I will be writing-designing-printing (making, that is) an insert to be included with the third issue of Mimeo Mimeo. The essay (the written essay, the visual essay, the structural essay) will be about “bad printing” and why it is good sometimes. I prefer the term “naughty printing” myself. The idea for it grew out the manifesto, and from some of the comments about it that I have received. It goes back to Andy Warhol’s comment on why he made his films the way that he did, paraphrased here: If you do it badly, people realize they’re watching a film.

So “bad printing” becomes a way to make the process legible, to leave the marks of the making visible. It is an idea related to the “unfinished” or “unrefined” canvases of the abstract expressionist painters. But a printer cannot assert themselves, their presence, in the same manner that a painter can. Printing is, by its nature, always removed, always always already. The printer is a machine-like absence, and it is only in the movement of the process of production that a trace of the printer can be found.

The traditional approach to printing, the “crystal goblet” approach, dictates that the printer should not show themselves in the final work, as to do so would interrupt the transmission of the contents, would leave fingerprints on the surface of the goblet, so to speak. I believe that this idea guides “fine art printmaking” as well, as far as the actual process of printing goes. Approaches to the construction of printing matrices are radically different, but the approach to printing remains fundamentally unchanged. There are, of course, always exceptions.

It would seem that this “crystal goblet” approach is very postmodern. Didn’t postmodernism begin with the suppression of the artist’s hand, with the readymade, the fabricated industrial object, and the simulacra of popular culture? The problem is, in printing, not showing one’s hand has always been the way to play. Printing never went through the same modernist-postmodernist development that painting did, except when it was chained to painting, (re)producing its already thought out, already authorized images.
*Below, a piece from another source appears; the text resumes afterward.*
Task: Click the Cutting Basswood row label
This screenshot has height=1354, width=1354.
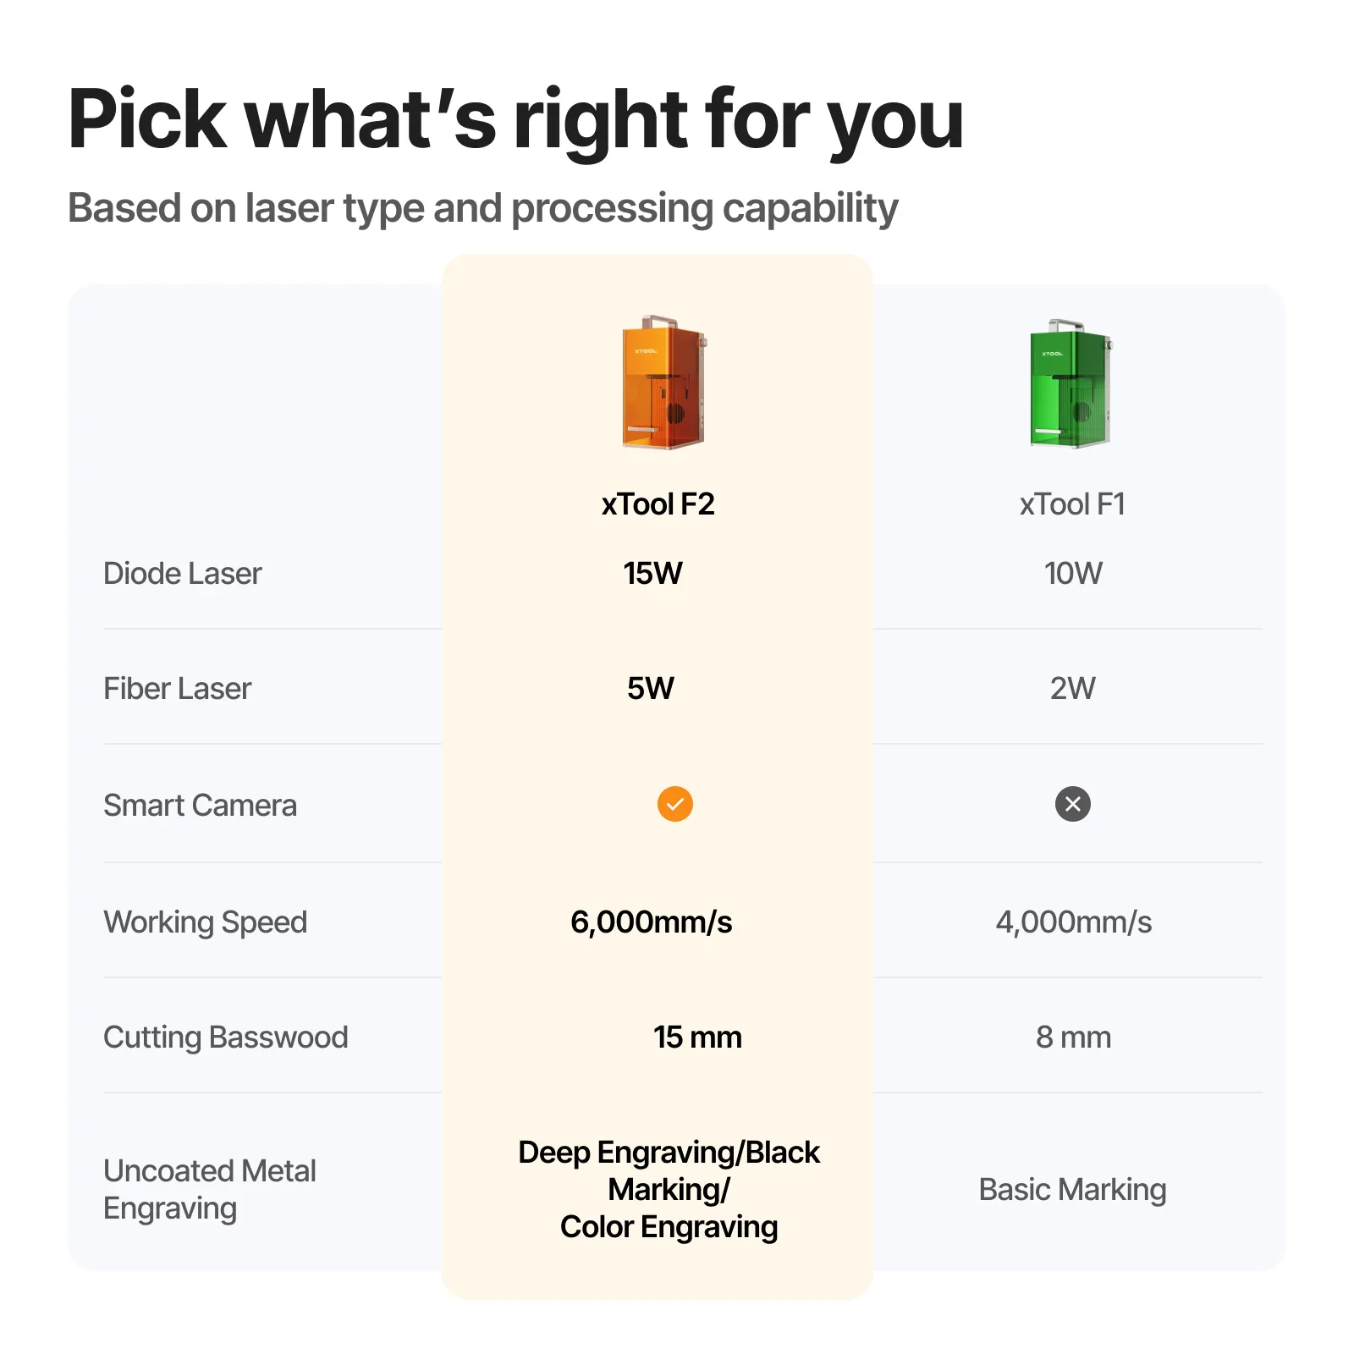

Hal Foster (in the book Return of the Real, quoted here) puts forth the idea that the logic of seriality is central to modernism and postmodernism. Seriality comes directly from the printed object, and Modernism and its Post did as well. Printers, printmakers, have failed to acknowledge this in their work, beyond vague references through appropriated imagery. But the articulation of those concepts cannot come only through content, it must come through form, the processes of production, and the modes of reception as well.

1 comment:

Anonymous said...

What do you think then of digimodernism?